本の画像『何もかも憂鬱な夜に』中村文則著(集英社刊・ 1260 円)

 

 死刑執行は、拘置所で行なわれる。
 この小説の主人公は、拘置所の刑務官である。

 

 日本ではここ3年ほどの間に、死刑執行数は年間 10 人を超えるまでになった。それまでの 30 年ほどは、年に 1 人から数人という死刑執行数で推移していた。ここにきて急速に死刑執行数が増えている。ほんの5~6年前までは 50 人ほどであった死刑確定者が、あっという間に 100 人を超えるようになった。法務省としては、死刑執行を早めて、少しでも数を減らしたいのだろう。なぜ 100 人を超えるまでに死刑確定者が増えたのか。刑法犯に対する厳罰化が進んでおり、それに伴って死刑判決が増えているからだろう。しかし統計では凶悪犯罪は増えていない、むしろ減少しているとも言える。凶悪犯罪が増えていないのに、どうして厳罰化が進み、死刑判決が増えるのか。いろいろの理由があるだろう。でも何より私たちの社会が、それを容認しているからだ。いやそれ以上に私たちの社会は、むしろ積極的にそのことを求めているのかもしれない。世界の国々では死刑制度は廃止の方向であり、国連総会は 2 年続けて死刑執行停止の決議を採択している。それにもかかわらず、私たちの国日本では、 8 割の人が死刑に賛成しているという。私たちが賛成している死刑執行を実際に行なっているのが、この小説の主人公である拘置所の刑務官だ。

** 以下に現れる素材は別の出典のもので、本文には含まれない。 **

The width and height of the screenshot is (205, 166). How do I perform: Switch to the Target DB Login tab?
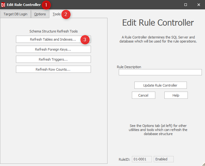15,14
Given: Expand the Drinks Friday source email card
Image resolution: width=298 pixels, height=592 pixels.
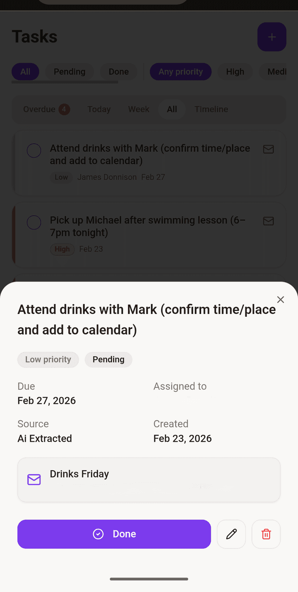Looking at the screenshot, I should [149, 479].
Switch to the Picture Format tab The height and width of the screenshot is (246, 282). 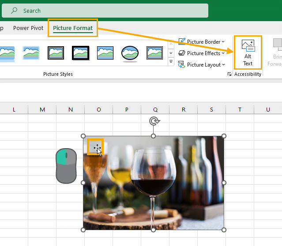pos(73,28)
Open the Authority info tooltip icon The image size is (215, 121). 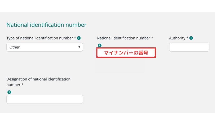coord(191,38)
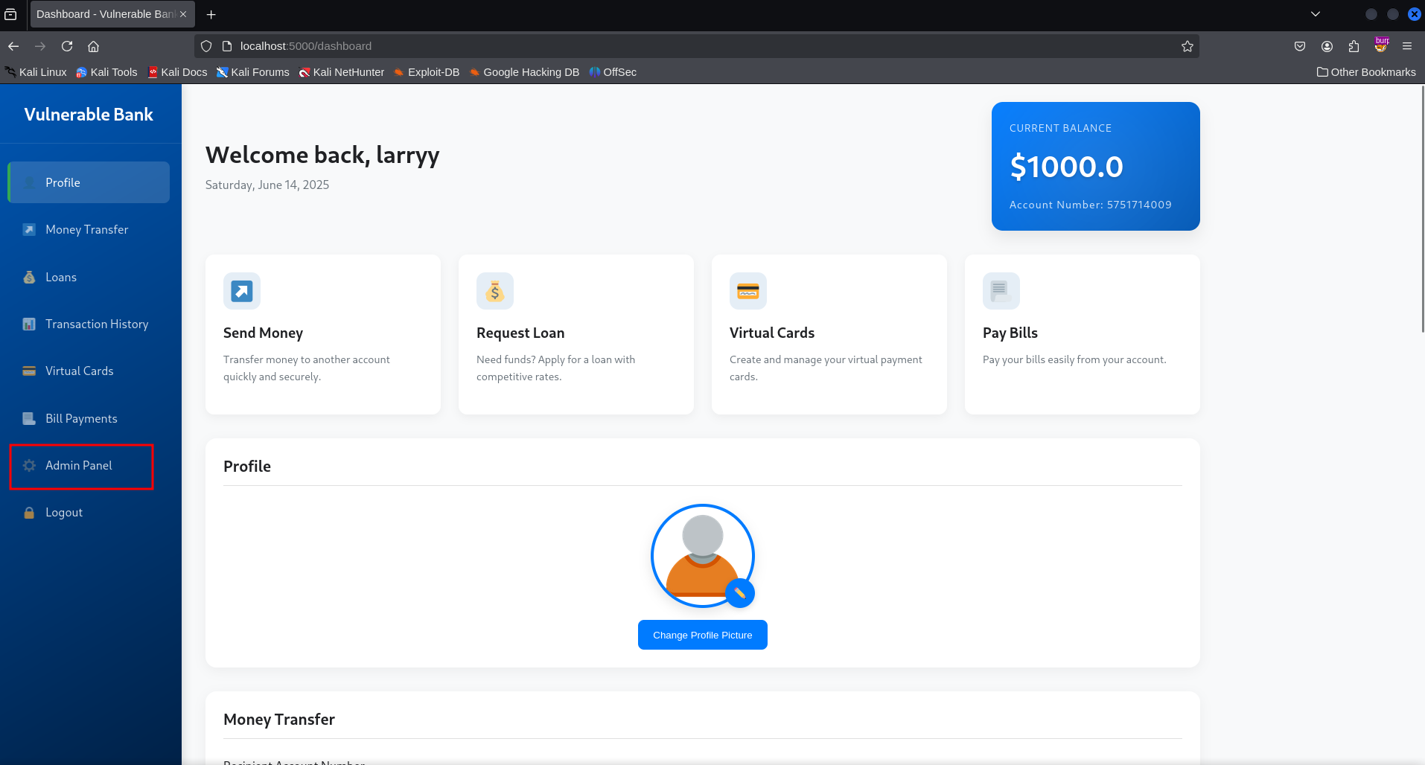Click the Send Money arrow icon
The image size is (1425, 765).
click(241, 290)
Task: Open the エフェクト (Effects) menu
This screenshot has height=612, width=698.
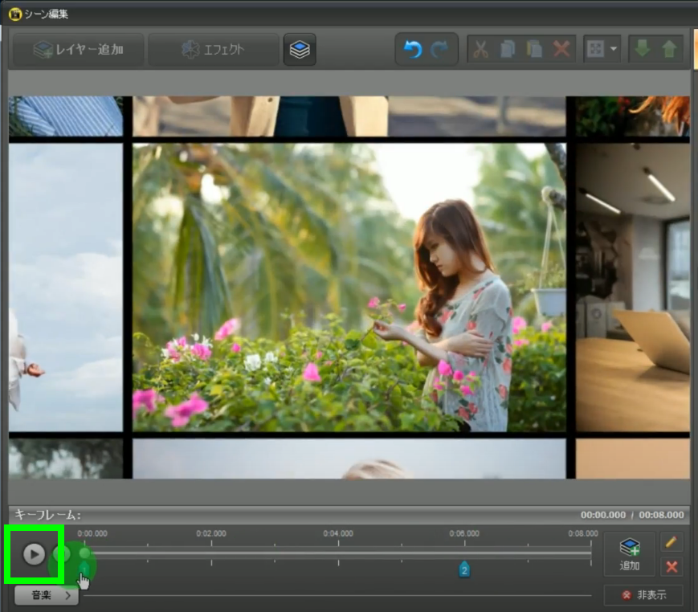Action: 213,50
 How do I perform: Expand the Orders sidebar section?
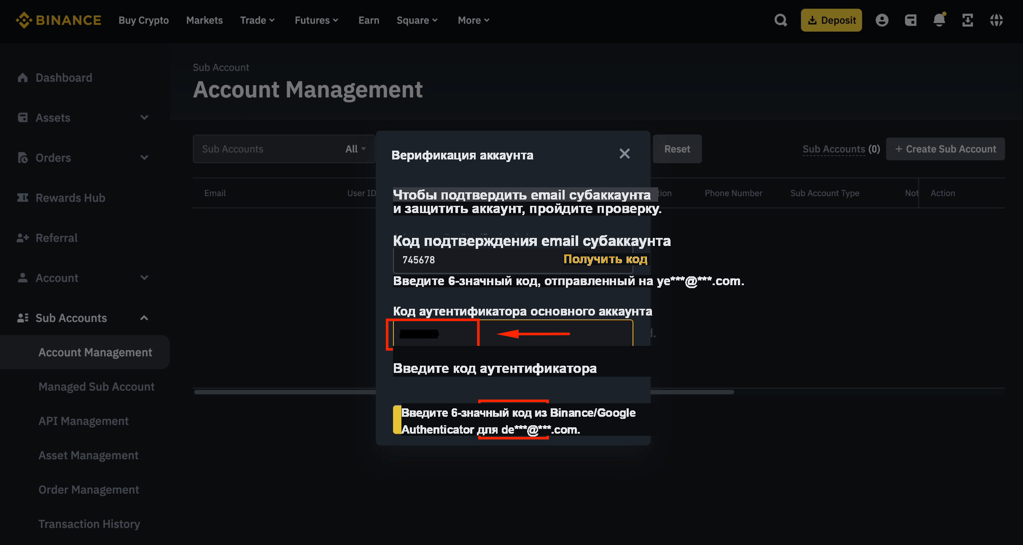pos(83,158)
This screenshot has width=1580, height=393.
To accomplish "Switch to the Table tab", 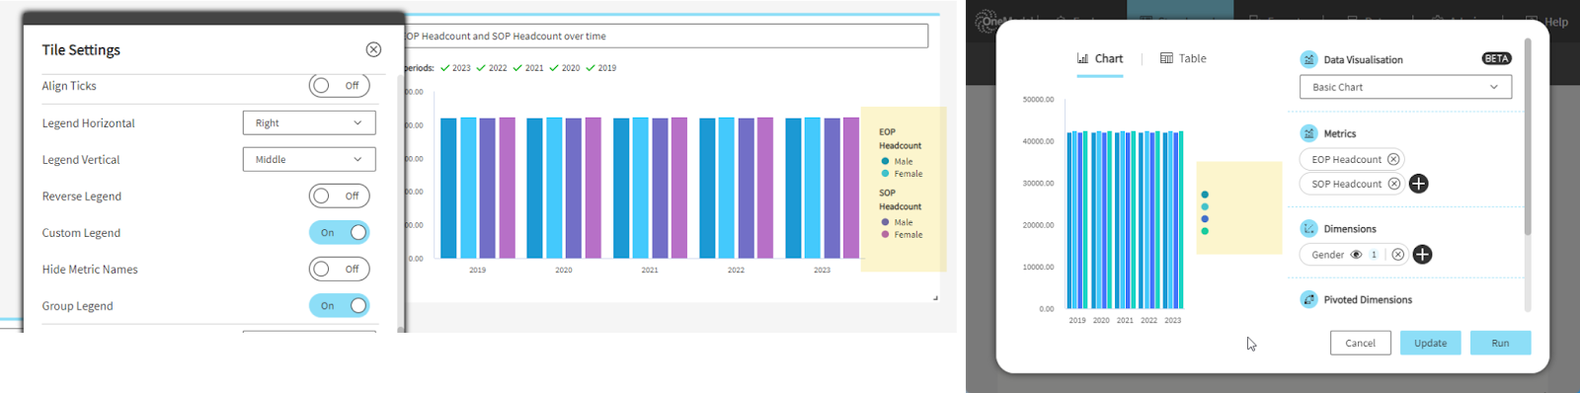I will tap(1183, 58).
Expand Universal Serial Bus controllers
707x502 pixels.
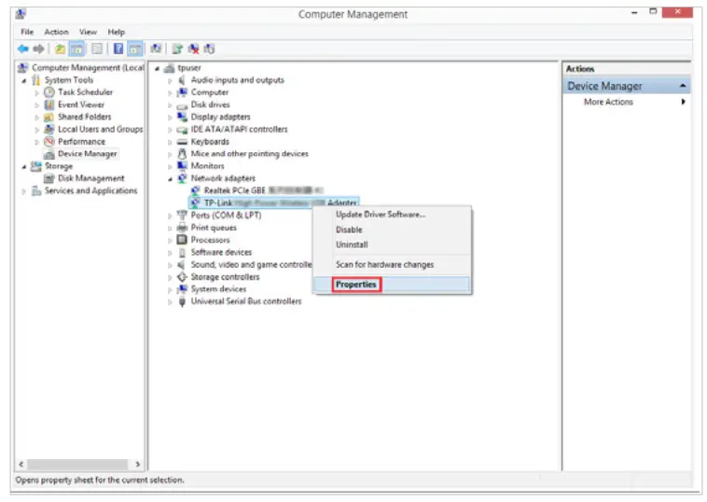[x=171, y=301]
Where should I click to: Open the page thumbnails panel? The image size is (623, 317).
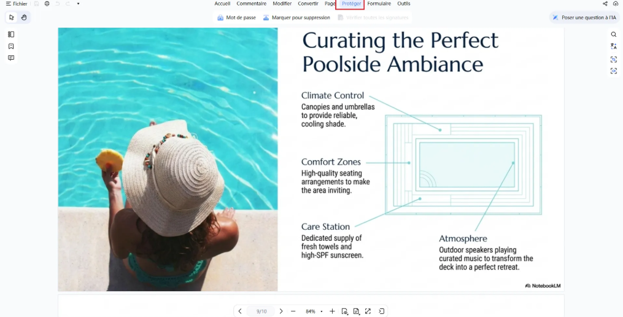[11, 34]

 死刑執行は絵空事ではない。現実に人が人を殺すことだ。人が人を殺すことは、「殺人」である。死刑執行は「殺人」であるという、そのあまりに当たり前のことを私たちは忘れてしまう。だから平気で「死刑にしろ」と言えるのだろう。そして「殺人」には必ず殺人者がいる。その「殺人」を行なっているのが、日本に7ヶ所ある拘置所だ。札幌、仙台、東京、名古屋、大阪、広島、福岡拘置所、この小説の舞台は、この中のいずれかだろう。この小説は刑務官を主人公にしているが、死刑制度の存廃をどうにかしようと主張してはいない。死刑の話から離れはしないが、単純に賛成とか反対という立場からは書かれていない。死刑囚が目の前にいる状況があり、そのことを主人公である刑務官がどう考え、どう対処するのか。拘置所は、刑が決定するまでの未決囚を置いておく場所でもある。この小説ではそういう人たちとの関わりを交えて、主人公と担当をする少年死刑囚との関係を中心に描かれている。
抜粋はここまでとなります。